Description
Usually combinations are used to treat uncontrolled diabetes when the monotherapy with any of the medication fails to provide adequate control.
How these agents act on diabetic patients?
METFORMIN
Metformin belongs to the group of biguanides. Biguanides are guanidine derivatives and were introduced into clinical use for the treatment of hyperglycemia in patients with type 11 diabetes mellitus in the 1950’s. These biguanides were initially available [phenformin, Metformin, buformin]
Metformin do not lower blood sugar in normal subjects but they do so in all types of diabetes mellitus. They potentiate the hypoglycemic action of insulin and sulfonyl ureas but by themselves do not produce clinical hypoglycemia in diabetics. Metformin decreases the glycogen content of the liver. They inhibit lipogenesis but not lipolysis in the adipose tissue.
The exact mechanism of action of Metformin is not known. But the presence of either endogenous or exogenous insulin is necessary for its action. They do not stimulate insulin release from the pancreas.
They stimulate the peripheral utilization of glucose. The exact mechanism of this action is not known. Metformin inhibits aerobic glycolysis and this stimulates anaerobic glycolysis with resultant increase in glucose uptake by the cells. Metformin inhibits hepatic gluconeogenesis. They reduce glucose absorption from the intestine.
GLIMEPIRIDE
Glimepiride which is an oral antidiabetic drug belonging to the group of sulfonyl urea.
MECHANISM OF ACTION
The primary mechanism of action of glimepiride in lowering of blood glucose level appears to be dependent on stimulating the release of insulin from the functioning pancreatic beta cells. In addition, extra pancreatic effects may also play a role in the activity of glimepiride. This is supported by both clinical and preclinical studies, demonstrating that glimepiride administration can lead to increased sensitivity of peripheral tissues to insulin. However, the mechanism by which it lowers the blood glucose level during long term administration have not been clearly established. In non- fasting diabetic patients, the hypoglycemic action of single dose of glimepiride lasts for 24hrs. Glimepiride achieves and maintains good glycemic control in patients with type 2 diabetes mellitus. Glimepiride preserves myocardial preconditioning, a protective mechanism that limits damage in the event of an ischemic attack.
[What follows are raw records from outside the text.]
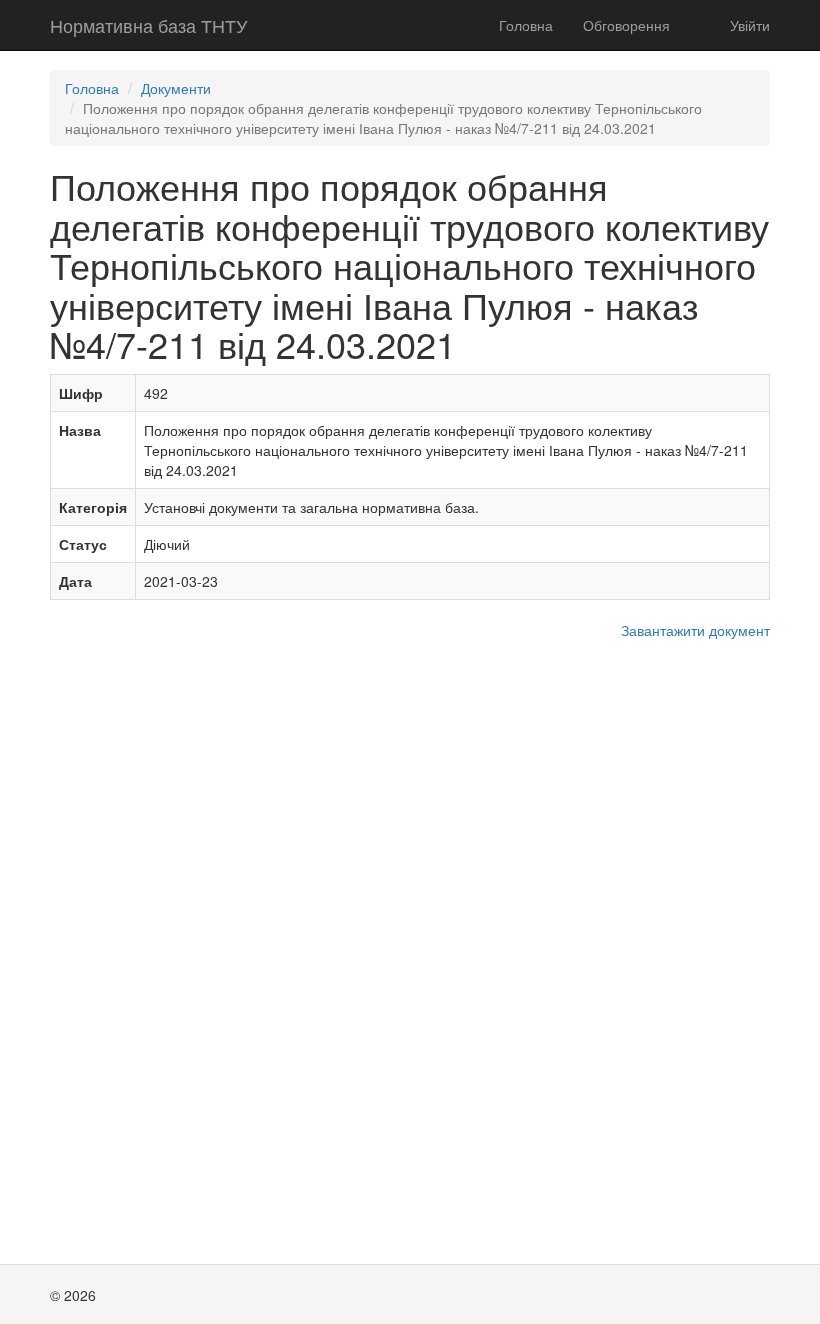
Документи (176, 88)
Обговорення (626, 25)
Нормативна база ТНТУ (148, 25)
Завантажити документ (695, 630)
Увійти (750, 25)
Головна (526, 25)
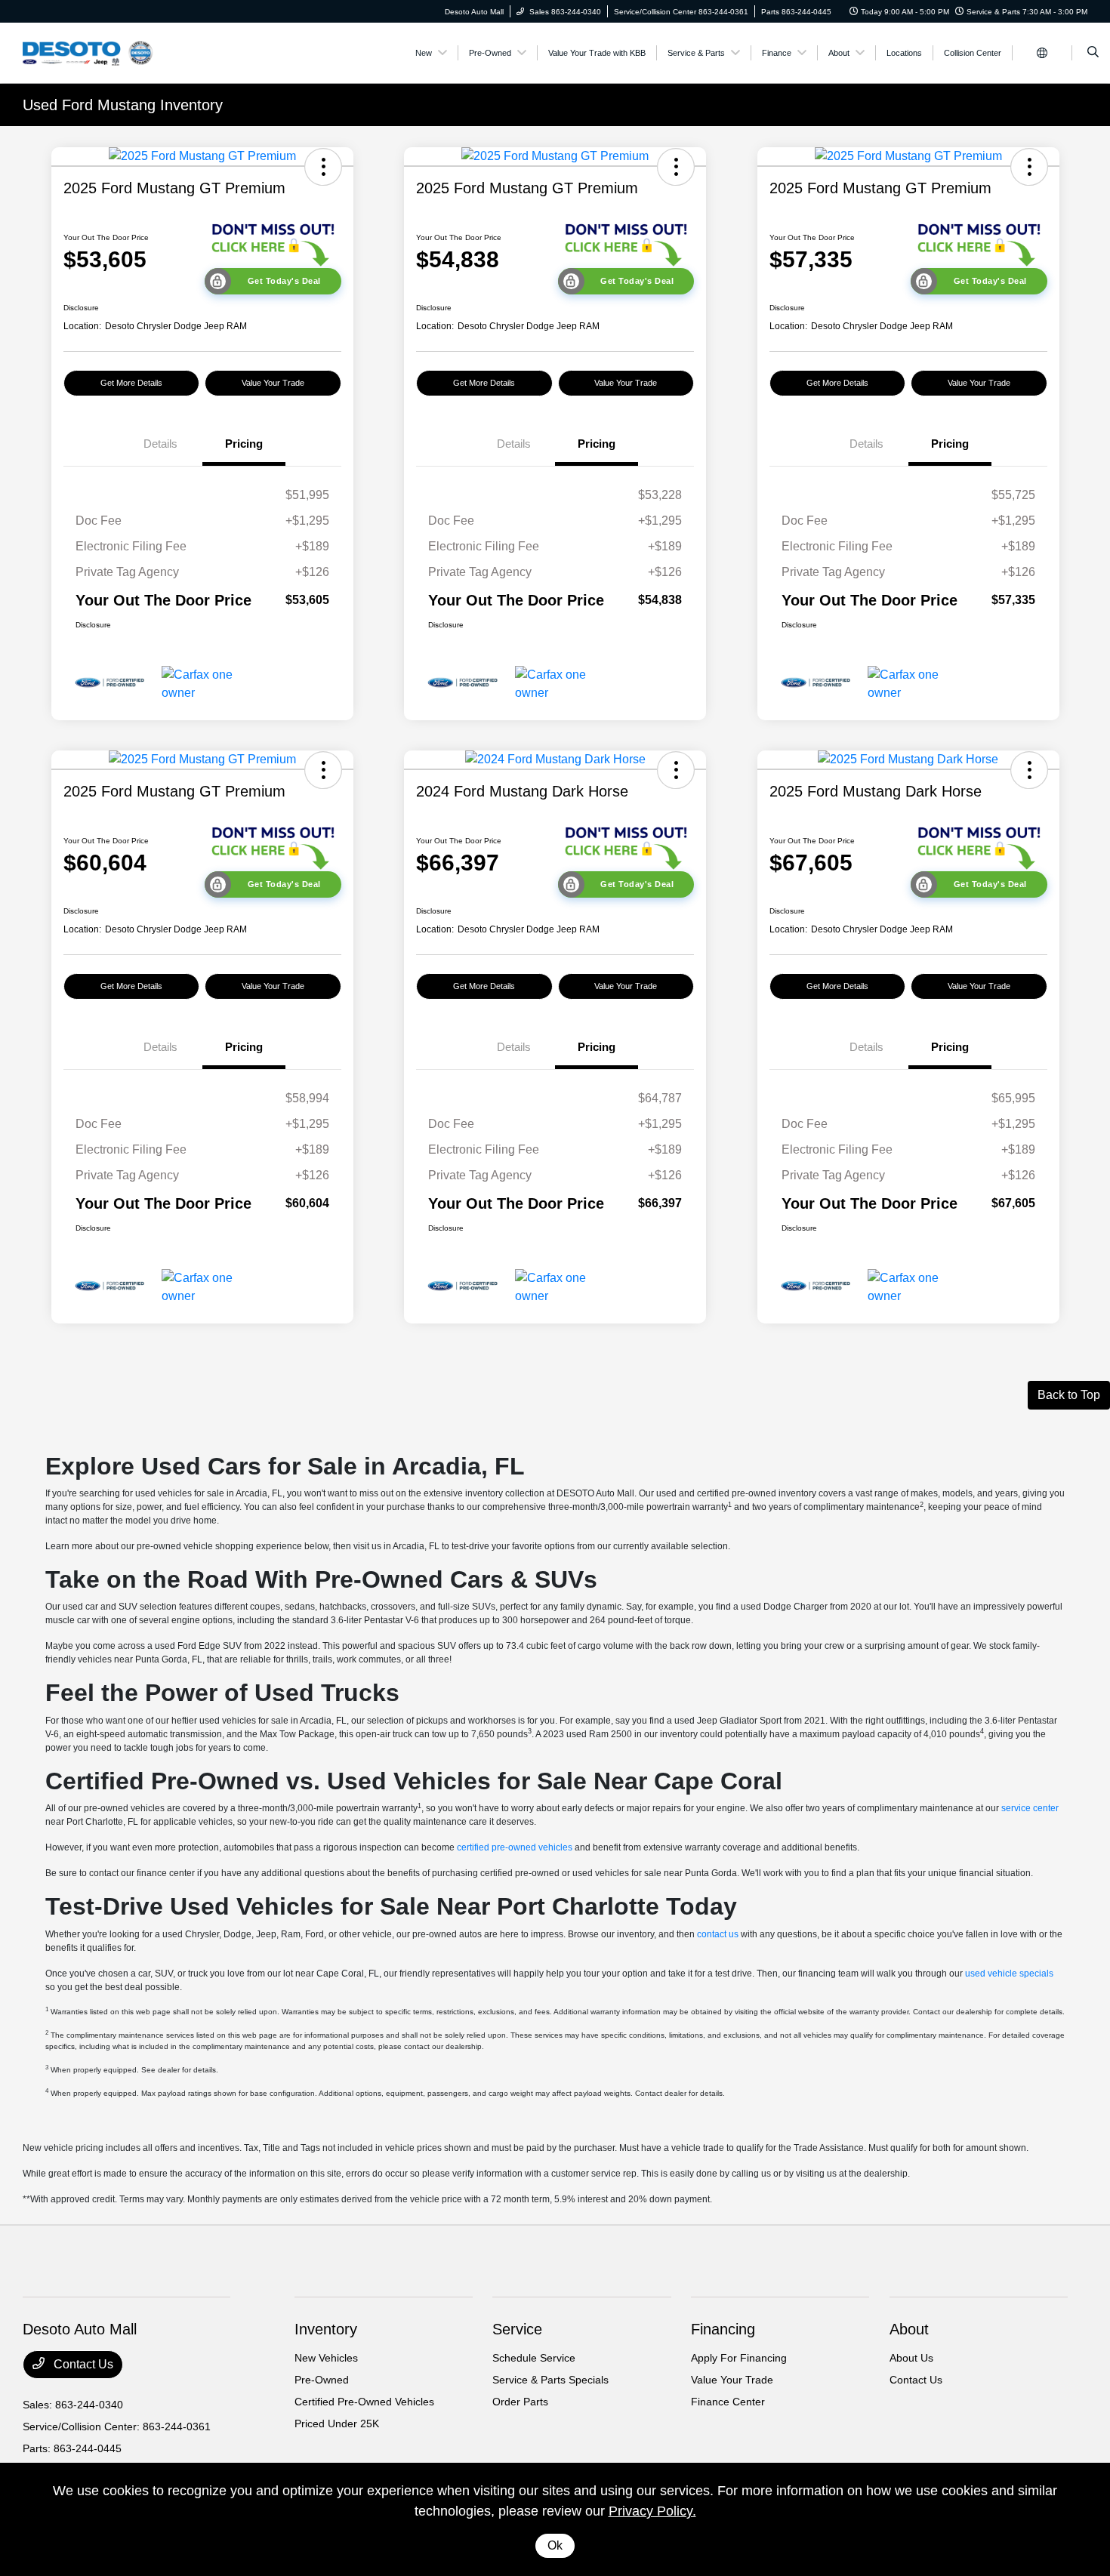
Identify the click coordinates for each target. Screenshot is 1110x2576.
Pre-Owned (321, 2380)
Glimepiride does not block the beneficial effects of mitochondrial K ATP channel opening. This also has significant effect for the treatment of type2 DM patients with ongoing ischemic heart disease. Glimepiride improves both first and second phase of insulin secretion It also increases the insulin stimulated glycogen synthesis in the skeletal muscles.
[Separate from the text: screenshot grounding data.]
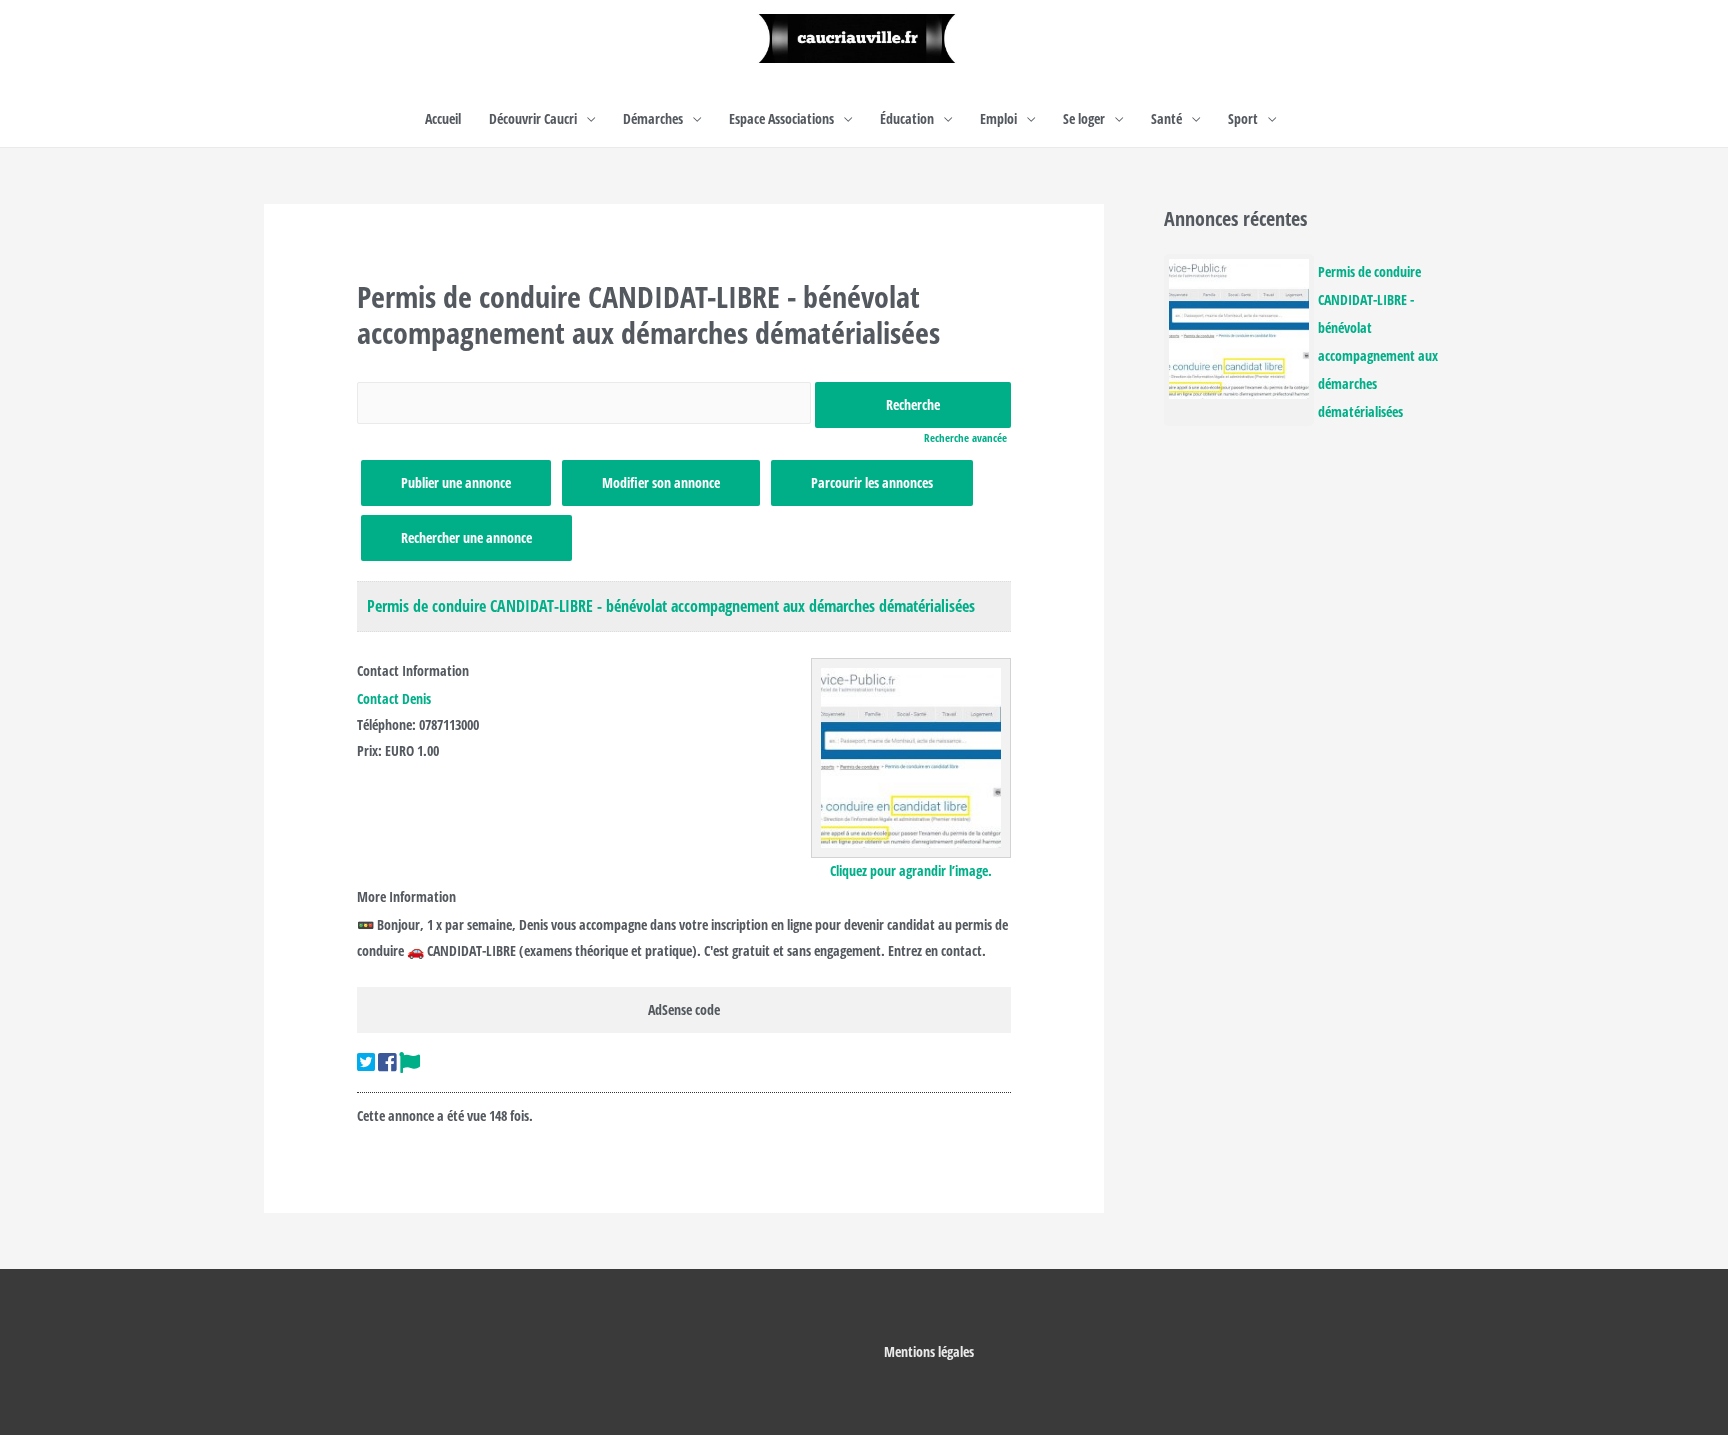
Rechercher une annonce (466, 537)
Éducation (907, 118)
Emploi (998, 118)
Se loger (1084, 118)
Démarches (653, 118)
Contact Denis (394, 698)
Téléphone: (386, 724)
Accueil (443, 118)
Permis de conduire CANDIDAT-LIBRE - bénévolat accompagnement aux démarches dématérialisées (671, 606)
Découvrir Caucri (533, 118)
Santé (1166, 118)
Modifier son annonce (661, 482)
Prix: (369, 750)
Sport (1243, 118)
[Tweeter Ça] (366, 1062)
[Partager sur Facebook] (387, 1062)
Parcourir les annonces (872, 482)
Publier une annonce (456, 482)
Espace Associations (781, 118)
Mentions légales (929, 1351)
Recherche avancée (965, 437)
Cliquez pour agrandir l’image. (911, 870)
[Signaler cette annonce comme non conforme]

Glimepiride reduces the level of lipoprotein [a], plasminogen activator inhibitor-1 [PAI-1] and homocysteine. Thus, prevents arteriosclerosis.
INDICATIONS
Non insulin dependant diabetes mellitus [type 11]. It is used as an adjunct in diabetes along with exercise and weight reduction when these alone fails to control blood glucose levels.
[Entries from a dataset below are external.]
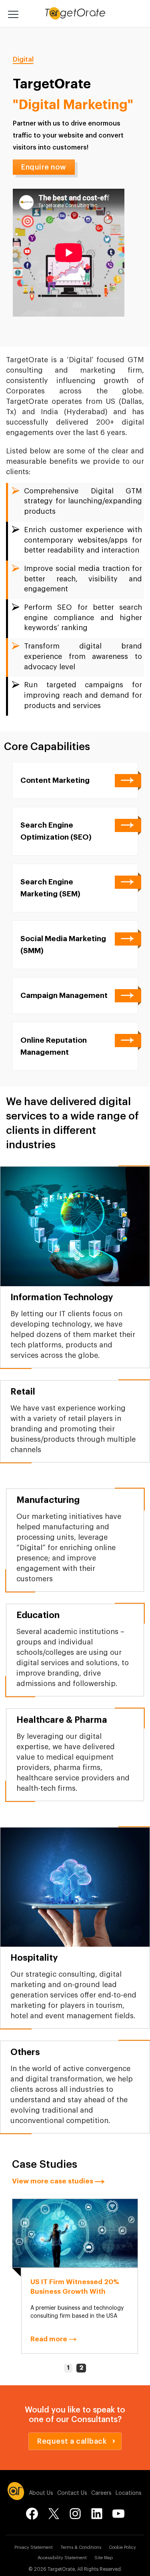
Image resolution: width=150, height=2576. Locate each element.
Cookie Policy (122, 2547)
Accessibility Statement (62, 2558)
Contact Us (72, 2493)
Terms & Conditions (80, 2547)
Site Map (103, 2558)
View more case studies (53, 2181)
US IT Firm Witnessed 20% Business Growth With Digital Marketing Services (75, 2292)
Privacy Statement (33, 2547)
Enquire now (43, 167)
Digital (23, 59)
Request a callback (71, 2441)
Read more (49, 2339)
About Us (41, 2493)
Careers (101, 2493)
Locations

Chances of developing hypoglycemia are less with Glimepiride. Body weight gain with Glimepiride treatment is less frequent in elderly patients with type2 DM. Glimepiride is ideal for treatment of obese elderly patients with type2 DM.
Glimepiride can be used safely in newly diagnosed type 2 diabetic patients.
CONTRA-INDICATIONS
– Hypersensitivity
– Severe hepatic and renal impairment
– Pregnancy and lactation
– Ketoacidosis
This should be administered strictly with the prescription and advise of medical practitioners only.